Masked Hard-Attention Transformers

A schematic of a Masked Hard-Attention Transformer alongside the program trace of a B-RASP program recognizing Dyck-1 of depth 2

The Paper

Masked Hard-Attention Transformers

The Slides

Talk slides - I don't know when the youtube video will be up

The Simulator

Check out the B-RASP simulator

What's the Deal?

Hard-attention transformers are a model of transformers used for theoretical analysis, where attention values get concentrated on a single position (unique hard-attention) or spread uniformly over a small subset of positions (average hard-attention). In prior research, Elena Voita (et al) have observed that in trained transformers, attention actually does get concentrated on just a few positions, which suggests this theoretical model may provide insight into real-life transformer models.

More specifically, this work analyzes unique hard-attention transformers with future masking. The heart of the analysis is a little programming language Dana came up with called Boolean-RASP, inspired by Gail Weiss's RASP. This language facilitates our proof of the equivalence between the expressivity of masked hard-attention transformers and that of first-order logic, linear temporal logic, as well as counter-free automata (these link to some nice definitions).

*LIMITATIONS MAY APPLY*
In reality, transformers exhibit the capacity to attend uniformly across all positions, a behavior not expressible by hard-attention models. Thus these results give a strict lower bound with a sizeable gap from the actual expressivity of transformers.

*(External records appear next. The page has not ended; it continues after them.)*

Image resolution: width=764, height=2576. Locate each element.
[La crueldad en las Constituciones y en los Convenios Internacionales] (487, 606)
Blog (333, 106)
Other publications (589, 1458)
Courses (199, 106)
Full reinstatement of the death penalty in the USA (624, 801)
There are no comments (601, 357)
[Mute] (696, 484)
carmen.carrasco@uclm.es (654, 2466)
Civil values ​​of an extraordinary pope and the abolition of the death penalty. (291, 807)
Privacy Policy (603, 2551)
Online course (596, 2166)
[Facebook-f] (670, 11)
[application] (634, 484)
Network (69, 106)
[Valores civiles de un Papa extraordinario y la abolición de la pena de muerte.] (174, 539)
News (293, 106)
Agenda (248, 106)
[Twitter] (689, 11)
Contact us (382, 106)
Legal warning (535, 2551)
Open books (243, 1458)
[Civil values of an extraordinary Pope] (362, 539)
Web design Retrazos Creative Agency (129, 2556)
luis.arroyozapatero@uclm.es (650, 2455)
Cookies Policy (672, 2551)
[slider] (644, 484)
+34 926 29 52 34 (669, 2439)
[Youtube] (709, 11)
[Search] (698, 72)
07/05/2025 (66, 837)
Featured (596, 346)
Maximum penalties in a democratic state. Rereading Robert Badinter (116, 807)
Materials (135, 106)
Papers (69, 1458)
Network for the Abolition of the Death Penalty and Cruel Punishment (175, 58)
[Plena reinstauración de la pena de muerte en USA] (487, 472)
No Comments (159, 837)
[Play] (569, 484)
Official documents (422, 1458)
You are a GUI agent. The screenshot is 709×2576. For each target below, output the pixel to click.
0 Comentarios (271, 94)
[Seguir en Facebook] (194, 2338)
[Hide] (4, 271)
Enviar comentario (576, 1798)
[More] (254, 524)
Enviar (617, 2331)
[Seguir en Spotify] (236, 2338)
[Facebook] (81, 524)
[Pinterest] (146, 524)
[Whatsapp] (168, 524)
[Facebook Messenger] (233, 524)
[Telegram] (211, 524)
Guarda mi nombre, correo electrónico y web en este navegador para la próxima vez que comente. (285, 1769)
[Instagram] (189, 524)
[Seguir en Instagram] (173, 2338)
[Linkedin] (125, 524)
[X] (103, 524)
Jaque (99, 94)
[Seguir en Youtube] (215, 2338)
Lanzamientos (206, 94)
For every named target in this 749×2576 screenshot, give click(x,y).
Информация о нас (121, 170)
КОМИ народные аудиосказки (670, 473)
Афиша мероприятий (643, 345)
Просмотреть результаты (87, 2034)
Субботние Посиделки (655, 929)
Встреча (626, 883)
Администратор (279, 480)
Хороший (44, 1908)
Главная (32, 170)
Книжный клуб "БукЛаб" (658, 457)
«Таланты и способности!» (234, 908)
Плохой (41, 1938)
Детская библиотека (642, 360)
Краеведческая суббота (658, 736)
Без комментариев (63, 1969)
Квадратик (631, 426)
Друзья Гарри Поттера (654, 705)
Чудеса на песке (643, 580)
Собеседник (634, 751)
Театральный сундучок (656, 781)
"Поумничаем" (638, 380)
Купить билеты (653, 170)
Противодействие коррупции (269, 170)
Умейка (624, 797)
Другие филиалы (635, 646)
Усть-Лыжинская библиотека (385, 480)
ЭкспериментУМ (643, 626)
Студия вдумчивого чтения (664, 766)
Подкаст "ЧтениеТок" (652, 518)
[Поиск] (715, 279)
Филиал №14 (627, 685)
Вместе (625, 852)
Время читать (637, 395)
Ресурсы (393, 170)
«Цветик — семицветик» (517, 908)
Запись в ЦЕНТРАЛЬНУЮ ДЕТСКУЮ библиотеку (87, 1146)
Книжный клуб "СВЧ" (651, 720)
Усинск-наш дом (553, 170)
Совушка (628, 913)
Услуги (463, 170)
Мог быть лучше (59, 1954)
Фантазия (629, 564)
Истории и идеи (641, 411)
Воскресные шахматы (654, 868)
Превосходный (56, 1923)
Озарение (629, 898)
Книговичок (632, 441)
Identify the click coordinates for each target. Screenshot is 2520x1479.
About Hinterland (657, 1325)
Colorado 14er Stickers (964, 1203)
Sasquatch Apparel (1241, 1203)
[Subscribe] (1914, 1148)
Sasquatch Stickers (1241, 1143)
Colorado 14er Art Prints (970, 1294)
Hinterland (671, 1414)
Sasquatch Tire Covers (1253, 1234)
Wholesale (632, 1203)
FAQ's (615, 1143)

Despite these limitations, I think this work still provides valuable insight for future research as a "base-case" for studying the formal expressivity of transformers. As one of the only known exact correspondences between a transformer variant and a logic, it places this line of studying transformer expressivity on firm foundations. Furthermore, the proof techniques used can provide inspiration for future work - in particular, Boolean-RASP and its possible extensions hold a lot of potential for simplifying future analysis of more complicated transformer models. I hope to see what comes next in this line of research!